> **EXTRACTED MATERIAL**:

================================

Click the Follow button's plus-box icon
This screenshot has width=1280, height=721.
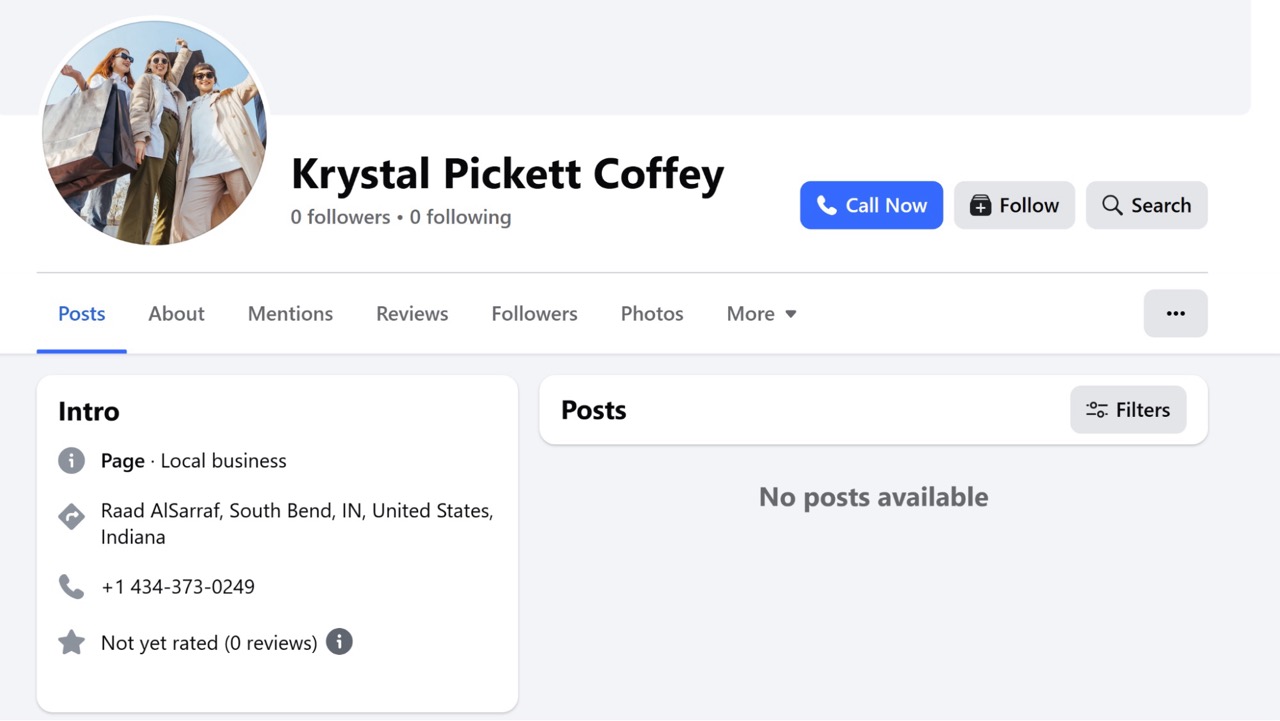pyautogui.click(x=980, y=205)
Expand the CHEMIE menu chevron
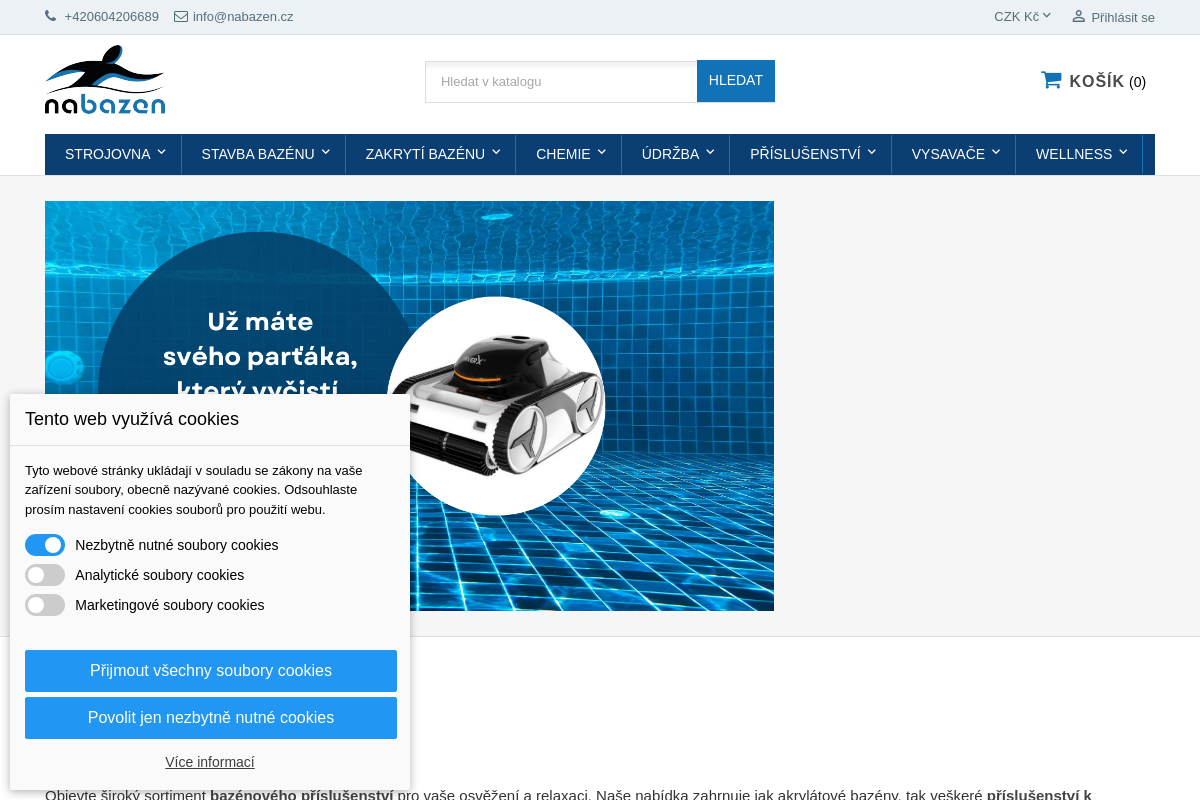This screenshot has width=1200, height=800. pos(602,152)
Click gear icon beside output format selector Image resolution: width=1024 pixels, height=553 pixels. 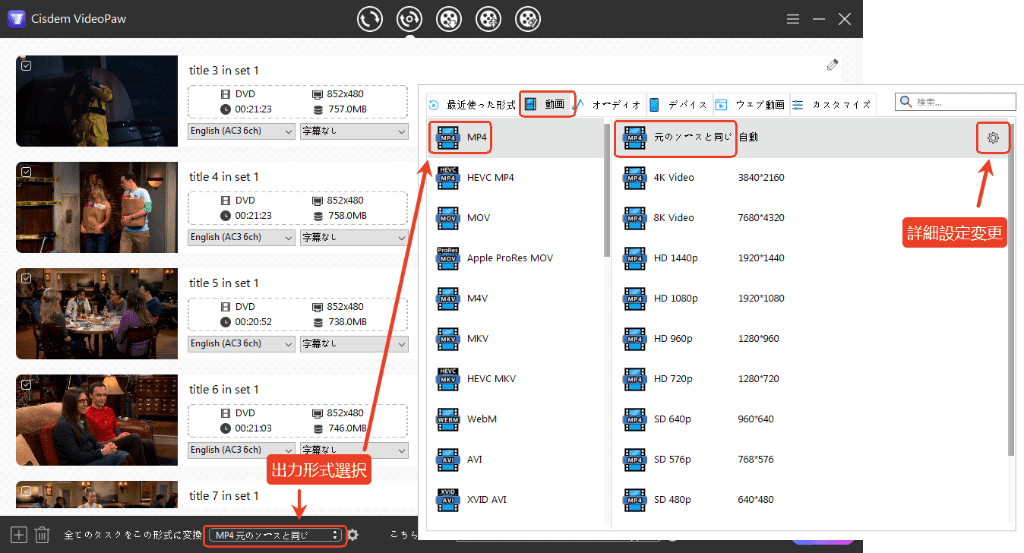(x=353, y=535)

================================

> **EXERCISE DETAILS**:
Express the records as a JSON list of strings, one string per line, starting at the very first line and going on through the line with "This screenshot has width=1200, height=800.". Skip blank lines and leave the pictures out of the answer.

> **WRITTEN REPLY**:
[
  "Click the Follow button's plus-box icon",
  "This screenshot has width=1280, height=721.",
  "pyautogui.click(x=980, y=205)",
  "Expand the CHEMIE menu chevron",
  "This screenshot has width=1200, height=800. pos(602,152)"
]